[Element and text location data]
>>>>

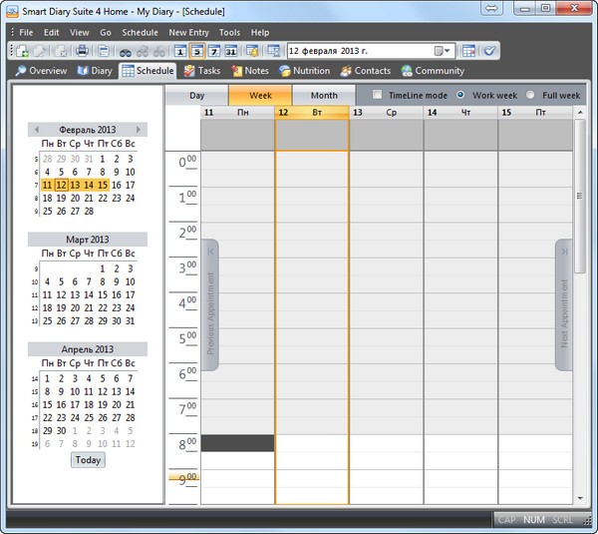Select the 31-day month view icon
598x534 pixels.
pyautogui.click(x=230, y=51)
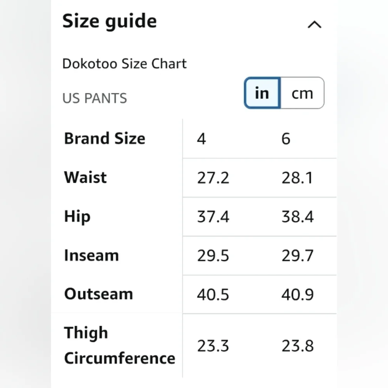This screenshot has height=388, width=388.
Task: Click the US PANTS label
Action: coord(95,99)
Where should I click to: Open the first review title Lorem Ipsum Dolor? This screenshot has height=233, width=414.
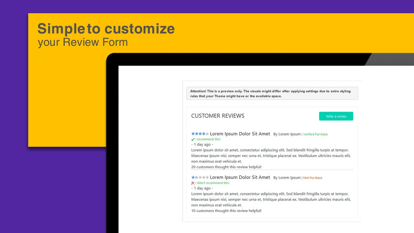click(x=240, y=134)
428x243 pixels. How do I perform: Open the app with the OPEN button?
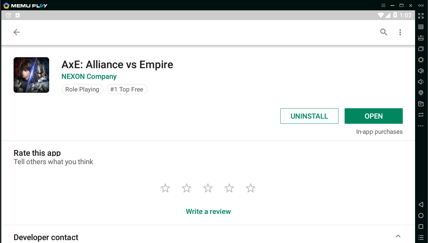click(373, 116)
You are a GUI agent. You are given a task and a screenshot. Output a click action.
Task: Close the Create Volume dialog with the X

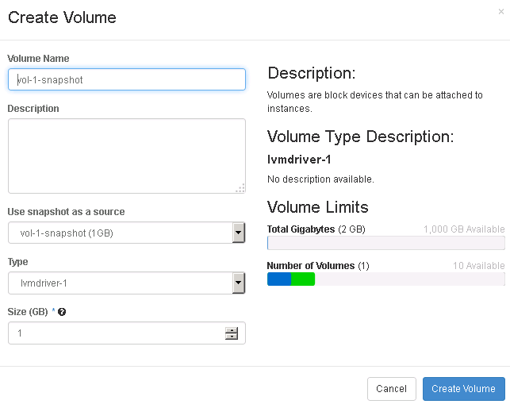click(500, 10)
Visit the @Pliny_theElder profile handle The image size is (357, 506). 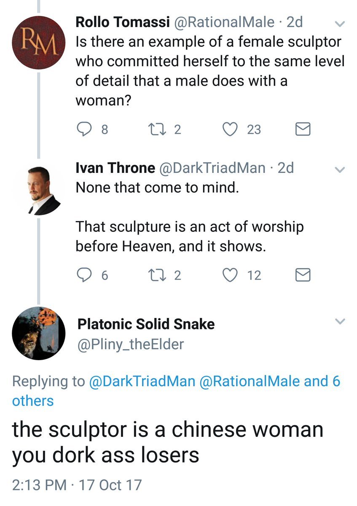[131, 345]
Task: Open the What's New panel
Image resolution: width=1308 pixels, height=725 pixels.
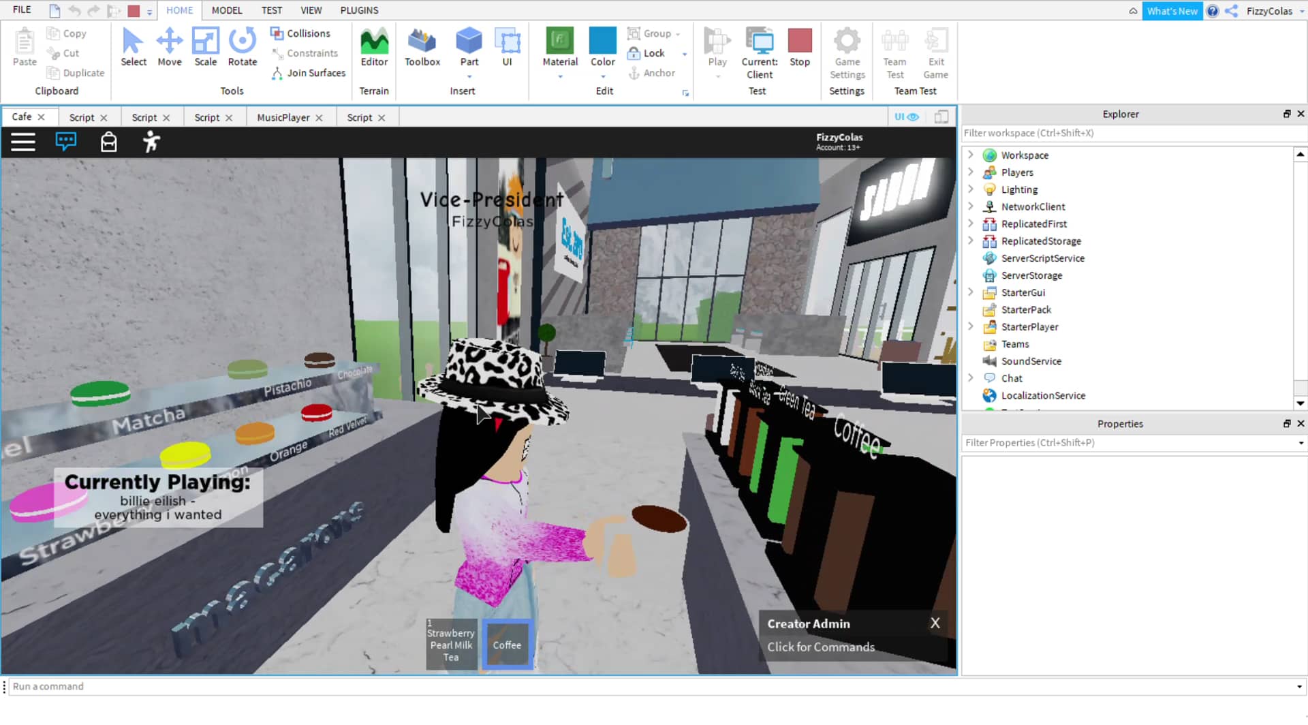Action: tap(1172, 10)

<<<<

Please turn the entries from the beginning through the line containing "click(x=240, y=134)" into a numbered list, skipping blank lines and leaving out the pictures.

1. Select the 31-day month view icon
2. 598x534 pixels.
3. pyautogui.click(x=230, y=51)
4. This screenshot has height=388, width=388.
5. Task: Click the US PANTS label
6. Action: coord(95,99)
7. Where should I click to: Open the first review title Lorem Ipsum Dolor? This screenshot has height=233, width=414.
8. click(x=240, y=134)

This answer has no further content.